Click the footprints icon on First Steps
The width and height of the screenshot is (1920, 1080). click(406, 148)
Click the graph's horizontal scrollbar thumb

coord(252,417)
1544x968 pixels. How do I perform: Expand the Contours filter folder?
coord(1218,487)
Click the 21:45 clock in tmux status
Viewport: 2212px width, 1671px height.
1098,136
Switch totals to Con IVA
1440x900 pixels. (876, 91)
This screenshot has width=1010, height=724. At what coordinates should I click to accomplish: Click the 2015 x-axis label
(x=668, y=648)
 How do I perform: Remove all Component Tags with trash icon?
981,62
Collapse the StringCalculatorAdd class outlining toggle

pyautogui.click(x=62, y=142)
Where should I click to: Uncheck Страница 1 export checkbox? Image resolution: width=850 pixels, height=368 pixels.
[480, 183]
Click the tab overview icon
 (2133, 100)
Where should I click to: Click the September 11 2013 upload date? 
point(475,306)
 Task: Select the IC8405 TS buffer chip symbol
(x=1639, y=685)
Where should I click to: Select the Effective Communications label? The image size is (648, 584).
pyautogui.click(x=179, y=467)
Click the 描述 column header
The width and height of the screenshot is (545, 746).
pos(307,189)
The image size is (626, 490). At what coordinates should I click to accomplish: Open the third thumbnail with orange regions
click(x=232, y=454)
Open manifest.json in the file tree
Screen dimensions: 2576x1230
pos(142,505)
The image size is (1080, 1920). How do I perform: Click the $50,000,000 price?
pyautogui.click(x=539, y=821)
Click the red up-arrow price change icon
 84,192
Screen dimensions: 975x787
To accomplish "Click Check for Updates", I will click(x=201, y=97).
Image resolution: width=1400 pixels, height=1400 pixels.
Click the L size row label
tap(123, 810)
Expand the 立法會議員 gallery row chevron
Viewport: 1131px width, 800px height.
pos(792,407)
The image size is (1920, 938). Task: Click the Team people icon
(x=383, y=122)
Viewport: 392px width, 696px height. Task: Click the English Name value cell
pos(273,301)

+ + +

Instrução: Por favor, troque "image size" por "image dimensions" em todos os dados acima e reproduza as linhas sem nenhuma outra alteração.

Resposta completa:
Click the footprints icon on First Steps
The width and height of the screenshot is (1920, 1080). click(406, 148)
Click the graph's horizontal scrollbar thumb

coord(252,417)
1544x968 pixels. How do I perform: Expand the Contours filter folder?
coord(1218,487)
Click the 21:45 clock in tmux status
Viewport: 2212px width, 1671px height.
1098,136
Switch totals to Con IVA
1440x900 pixels. (876, 91)
This screenshot has width=1010, height=724. At what coordinates should I click to accomplish: Click the 2015 x-axis label
(x=668, y=648)
 How do I perform: Remove all Component Tags with trash icon?
981,62
Collapse the StringCalculatorAdd class outlining toggle

pyautogui.click(x=62, y=142)
Where should I click to: Uncheck Страница 1 export checkbox? Image resolution: width=850 pixels, height=368 pixels.
[480, 183]
Click the tab overview icon
 (2133, 100)
Where should I click to: Click the September 11 2013 upload date? 
point(475,306)
 Task: Select the IC8405 TS buffer chip symbol
(x=1639, y=685)
Where should I click to: Select the Effective Communications label? The image dimensions is (648, 584).
pyautogui.click(x=179, y=467)
Click the 描述 column header
The width and height of the screenshot is (545, 746).
pos(307,189)
The image dimensions is (626, 490). At what coordinates should I click to accomplish: Open the third thumbnail with orange regions
click(x=232, y=454)
Open manifest.json in the file tree
Screen dimensions: 2576x1230
pos(142,505)
The image dimensions is (1080, 1920). How do I perform: Click the $50,000,000 price?
pyautogui.click(x=539, y=821)
Click the red up-arrow price change icon
 84,192
Screen dimensions: 975x787
To accomplish "Click Check for Updates", I will click(x=201, y=97).
Image resolution: width=1400 pixels, height=1400 pixels.
Click the L size row label
tap(123, 810)
Expand the 立法會議員 gallery row chevron
Viewport: 1131px width, 800px height.
pos(792,407)
The image dimensions is (1920, 938). Task: Click the Team people icon
(x=383, y=122)
Viewport: 392px width, 696px height. Task: Click the English Name value cell
pos(273,301)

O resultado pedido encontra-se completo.